Vin: JN1HZ14S2HX216822
JN1 H Z1 4 S 2 H X 216822
Passenger vehicle
produced by
Nissan in Japan vg30 z31
chassis 2 seats Standard
restraint
system Check
digit 87
model Nissha
Plant Serial
Number
Vin decoding at: http://z31.com/fiche/?1:k:2

Model: KHLZ31XVDGW
The model code tells us this about a z31:
Roof: T-Top
Engine type: VG
Drive side: LHD
Seats: 2 seater
Chassis: z31
Trim level: GLL
Transmission: manual
Turbo: No
Emissions: Kalifornia
More information can be obtained from the model code, check back later.
Model decoding at: http://z31.com/fiche/?1:m:1

thats all i could find at az-zbum, my color code is 426, but i don't know if its supposed to be a light blue or a little darker, thats what my questions is, is 426 a light blue or a darker blue? does anyone else have this color, or was is a rarer color made?


----------



## Twiz (Aug 24, 2004)

http://www.paintscratch.com/ They're kind of expensive but I got two spray paint cans from them and the touchups I made on my car match perfectly.
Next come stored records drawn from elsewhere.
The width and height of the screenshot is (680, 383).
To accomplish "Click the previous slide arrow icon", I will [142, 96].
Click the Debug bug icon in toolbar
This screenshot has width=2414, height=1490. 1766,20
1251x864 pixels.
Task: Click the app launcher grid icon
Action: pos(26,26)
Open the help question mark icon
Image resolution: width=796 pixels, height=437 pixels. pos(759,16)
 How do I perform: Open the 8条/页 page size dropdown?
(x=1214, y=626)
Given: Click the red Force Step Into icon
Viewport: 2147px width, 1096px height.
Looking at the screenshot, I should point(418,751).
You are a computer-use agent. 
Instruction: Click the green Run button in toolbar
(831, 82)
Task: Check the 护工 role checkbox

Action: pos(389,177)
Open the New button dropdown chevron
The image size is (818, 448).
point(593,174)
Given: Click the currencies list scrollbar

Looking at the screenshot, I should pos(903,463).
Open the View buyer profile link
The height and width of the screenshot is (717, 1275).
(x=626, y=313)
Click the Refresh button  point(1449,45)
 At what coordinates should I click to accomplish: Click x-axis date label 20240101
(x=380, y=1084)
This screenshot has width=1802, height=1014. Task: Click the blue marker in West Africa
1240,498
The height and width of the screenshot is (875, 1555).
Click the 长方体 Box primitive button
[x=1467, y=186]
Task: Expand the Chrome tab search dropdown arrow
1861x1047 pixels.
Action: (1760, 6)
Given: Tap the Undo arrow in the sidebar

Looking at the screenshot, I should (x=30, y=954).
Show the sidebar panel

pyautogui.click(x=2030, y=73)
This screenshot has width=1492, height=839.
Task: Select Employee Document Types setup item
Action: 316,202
You can't tell where I touched it up. I got the KH3 Super Black and the clear coat.


----------



## ICP Sux0rZ! (Jan 10, 2005)

i'm not looking to fix it, i jsut wanted to know if 426 was a dark or light blue? the whole car gonna be done a lil darker then what the main body looks like with more flake, so either way its gonna be darker, i was just curious as to what a stock 426 paint looks like, dark or light blue?


----------



## JAMESZ (Mar 12, 2004)

It is called Bright Blue Metallic.


----------